_ABOUT THIS TASK_
Repeat each line of the material word for word.
─── INPUT
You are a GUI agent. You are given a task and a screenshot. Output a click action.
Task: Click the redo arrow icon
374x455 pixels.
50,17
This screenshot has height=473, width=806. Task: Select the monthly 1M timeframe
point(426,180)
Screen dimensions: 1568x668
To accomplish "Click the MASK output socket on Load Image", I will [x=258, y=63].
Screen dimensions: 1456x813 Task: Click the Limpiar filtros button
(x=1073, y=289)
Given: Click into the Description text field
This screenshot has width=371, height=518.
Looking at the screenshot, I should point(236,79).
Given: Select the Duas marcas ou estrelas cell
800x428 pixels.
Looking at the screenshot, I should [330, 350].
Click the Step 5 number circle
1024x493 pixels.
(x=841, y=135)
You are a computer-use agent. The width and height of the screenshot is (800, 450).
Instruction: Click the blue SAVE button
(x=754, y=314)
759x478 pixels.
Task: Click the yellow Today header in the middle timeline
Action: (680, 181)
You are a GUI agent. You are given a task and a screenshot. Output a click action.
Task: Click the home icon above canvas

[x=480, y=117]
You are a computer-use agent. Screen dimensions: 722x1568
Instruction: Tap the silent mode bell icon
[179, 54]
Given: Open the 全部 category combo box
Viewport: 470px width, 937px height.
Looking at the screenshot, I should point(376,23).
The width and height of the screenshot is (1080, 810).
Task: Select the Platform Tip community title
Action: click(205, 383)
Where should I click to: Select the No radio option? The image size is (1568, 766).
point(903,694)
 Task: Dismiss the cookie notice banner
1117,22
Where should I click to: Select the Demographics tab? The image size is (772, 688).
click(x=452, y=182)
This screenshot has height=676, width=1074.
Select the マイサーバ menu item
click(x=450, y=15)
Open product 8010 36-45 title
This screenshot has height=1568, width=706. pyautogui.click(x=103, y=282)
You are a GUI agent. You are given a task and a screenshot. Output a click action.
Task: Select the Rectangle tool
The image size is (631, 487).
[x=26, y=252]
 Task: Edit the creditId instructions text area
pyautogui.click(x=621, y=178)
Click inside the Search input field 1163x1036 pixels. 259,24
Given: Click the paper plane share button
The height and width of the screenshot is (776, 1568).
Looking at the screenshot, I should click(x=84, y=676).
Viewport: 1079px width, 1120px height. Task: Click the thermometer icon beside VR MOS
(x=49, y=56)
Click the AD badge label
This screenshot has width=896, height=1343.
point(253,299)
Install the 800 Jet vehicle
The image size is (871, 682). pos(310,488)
──────
_RESPONSE TO THIS EXERCISE_
You are a GUI agent. You are given a task and a screenshot. Output a click action.
Task: Click the redo arrow icon
374x455 pixels.
50,17
This screenshot has height=473, width=806. Task: Select the monthly 1M timeframe
point(426,180)
Screen dimensions: 1568x668
To accomplish "Click the MASK output socket on Load Image", I will [x=258, y=63].
Screen dimensions: 1456x813 Task: Click the Limpiar filtros button
(x=1073, y=289)
Given: Click into the Description text field
This screenshot has width=371, height=518.
Looking at the screenshot, I should point(236,79).
Given: Select the Duas marcas ou estrelas cell
800x428 pixels.
Looking at the screenshot, I should [330, 350].
Click the Step 5 number circle
1024x493 pixels.
(x=841, y=135)
You are a computer-use agent. The width and height of the screenshot is (800, 450).
Instruction: Click the blue SAVE button
(x=754, y=314)
759x478 pixels.
Task: Click the yellow Today header in the middle timeline
Action: (680, 181)
You are a GUI agent. You are given a task and a screenshot. Output a click action.
Task: Click the home icon above canvas

[x=480, y=117]
You are a computer-use agent. Screen dimensions: 722x1568
Instruction: Tap the silent mode bell icon
[179, 54]
Given: Open the 全部 category combo box
Viewport: 470px width, 937px height.
Looking at the screenshot, I should point(376,23).
The width and height of the screenshot is (1080, 810).
Task: Select the Platform Tip community title
Action: click(205, 383)
Where should I click to: Select the No radio option? The image size is (1568, 766).
point(903,694)
 Task: Dismiss the cookie notice banner
1117,22
Where should I click to: Select the Demographics tab? The image size is (772, 688).
click(x=452, y=182)
This screenshot has height=676, width=1074.
Select the マイサーバ menu item
click(x=450, y=15)
Open product 8010 36-45 title
This screenshot has height=1568, width=706. pyautogui.click(x=103, y=282)
You are a GUI agent. You are given a task and a screenshot. Output a click action.
Task: Select the Rectangle tool
The image size is (631, 487).
[x=26, y=252]
 Task: Edit the creditId instructions text area
pyautogui.click(x=621, y=178)
Click inside the Search input field 1163x1036 pixels. 259,24
Given: Click the paper plane share button
The height and width of the screenshot is (776, 1568).
Looking at the screenshot, I should click(x=84, y=676).
Viewport: 1079px width, 1120px height. Task: Click the thermometer icon beside VR MOS
(x=49, y=56)
Click the AD badge label
This screenshot has width=896, height=1343.
point(253,299)
Install the 800 Jet vehicle
The image size is (871, 682). pos(310,488)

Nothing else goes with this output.